TEXT SECTION
Half a year later, in June 1919, 158 women's associations prepared a petition to grant more importance to the two motions. As a result, the motions of Greulich and Göttisheim were accepted by the National Council and taken over by the Federal Council for completion. However, the responsible Federal Councillor, Heinrich Häberlin (FDP), postponed the action, due to "urgent problems." Fifteen years later, in 1934, Häberlin handed over the unfinished business to his successor with the instruction, "The material for women's suffrage lies in the middle drawer to the right of your desk."

In 1923, a group of women from Bern prepared a constitutional complaint. They wanted to exercise their voting rights in community, cantonal, and federal matters; however, they were rejected by the federal court by reference to customary law (Gewohnheitsrecht).

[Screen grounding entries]
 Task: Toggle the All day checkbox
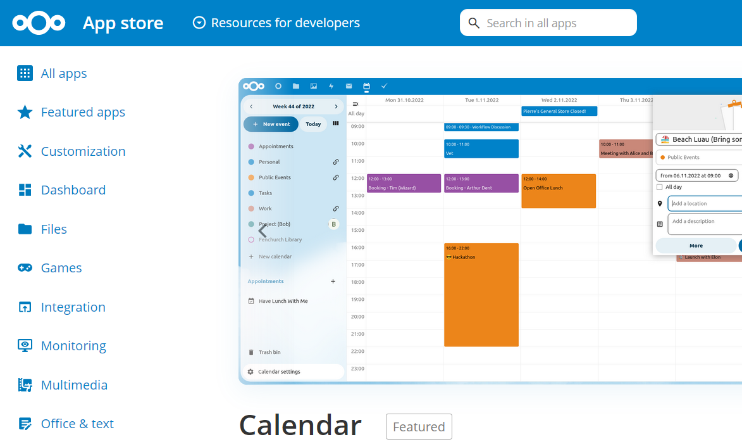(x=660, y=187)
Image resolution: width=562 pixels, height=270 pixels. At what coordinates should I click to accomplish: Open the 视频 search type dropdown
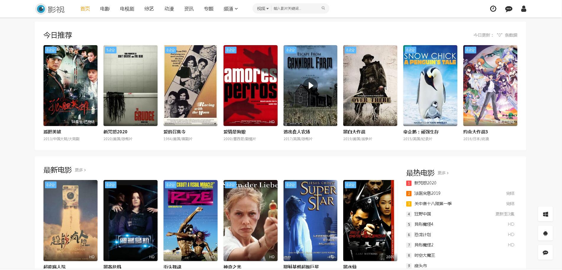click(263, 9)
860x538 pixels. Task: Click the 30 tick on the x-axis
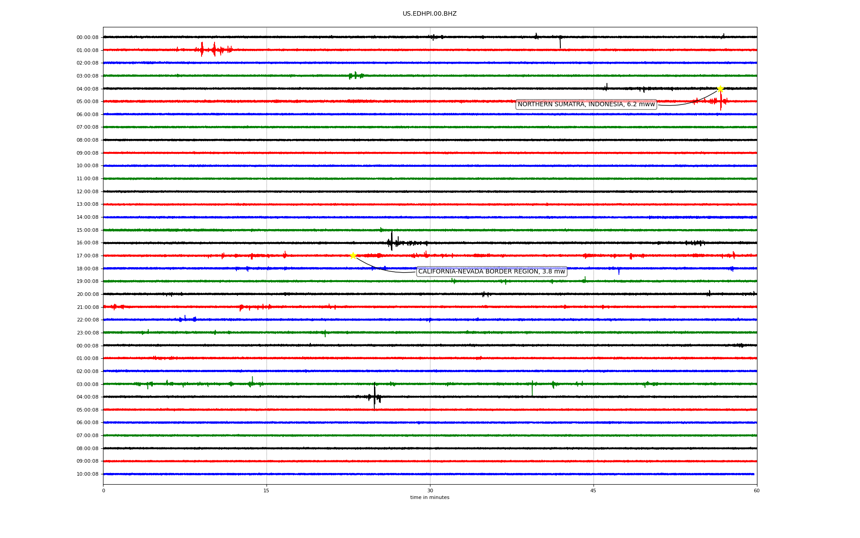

SET EXERCISE 1
Name every person identified by name in the text on Swiss women's suffrage.
SET EXERCISE 2
Quote each of the screen grounding entries word for word, leaving out the pictures.
The text on Swiss women's suffrage and the entries have no connection to each other.

EXERCISE SOLUTION 1
Greulich, Göttisheim, Heinrich Häberlin

EXERCISE SOLUTION 2
 Task: Toggle the All day checkbox
(x=660, y=187)
Image resolution: width=562 pixels, height=270 pixels. At what coordinates should I click to accomplish: Open the 视频 search type dropdown
click(263, 9)
860x538 pixels. Task: Click the 30 tick on the x-axis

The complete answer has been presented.